Looney also said he hoped his biracial daughter would be “not too black… not like those Ethiopians,” in a text message to his ex-wife. A video from Looney’s home shows him calling his daughter a “n***a.”
Looney did not respond to an email request for comment and a phone call from The College Fix in the past two weeks. The Fix asked if he would return to teaching in the fall semester, how he would address the situation with students in the future and what he learned in his mandated sensitivity training course.
The professor told the Daily Montanan in October 2021 that the class “helped…move [me] closer to my full potential as a human being and has put an end to the subject.” The university cleared him of any further sanctions and called it a “non-workplace issue.”

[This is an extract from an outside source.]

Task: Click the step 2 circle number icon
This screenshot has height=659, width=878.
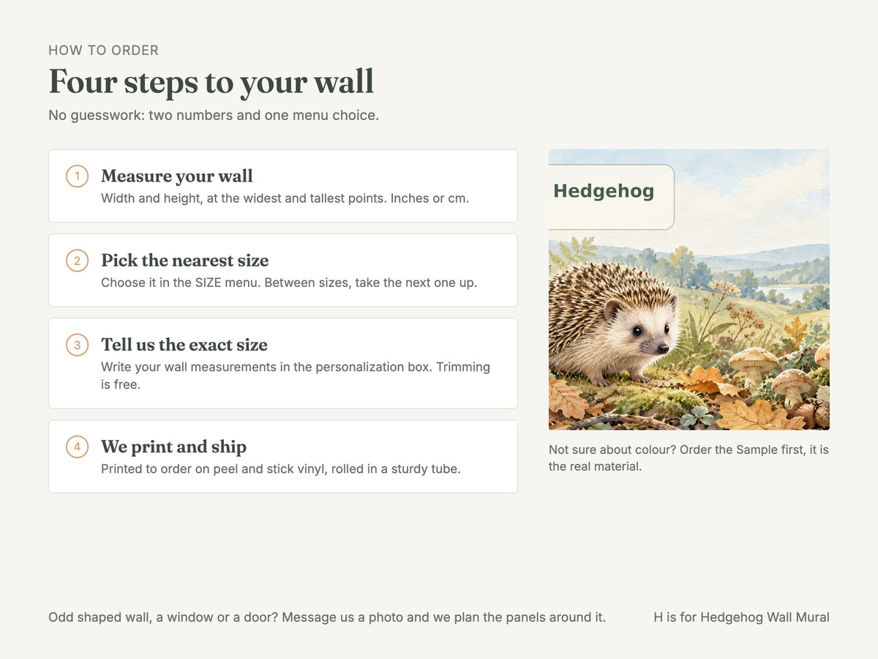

The American Association of University Professors, a faculty union group, said it is not currently involved in the situation.
“Typically, an investigation is launched as a result of a complaint from a faculty member,” spokesperson Kelly Benjamin said via email on April 8. “To my knowledge, the AAUP has not received a complaint on this matter,” he said. “Once a complaint is received, the Association follows a strict procedure for establishing an investigative committee and compiling information into a report.”
The College Fix had asked the AAUP if language used in private could be grounds for dismissal, if there should be any limits on academic freedom and free speech inside and outside of the classroom and for comment on the Looney situation specifically.
Benjamin sent links to AAUP’s resources on tenure and academic freedom.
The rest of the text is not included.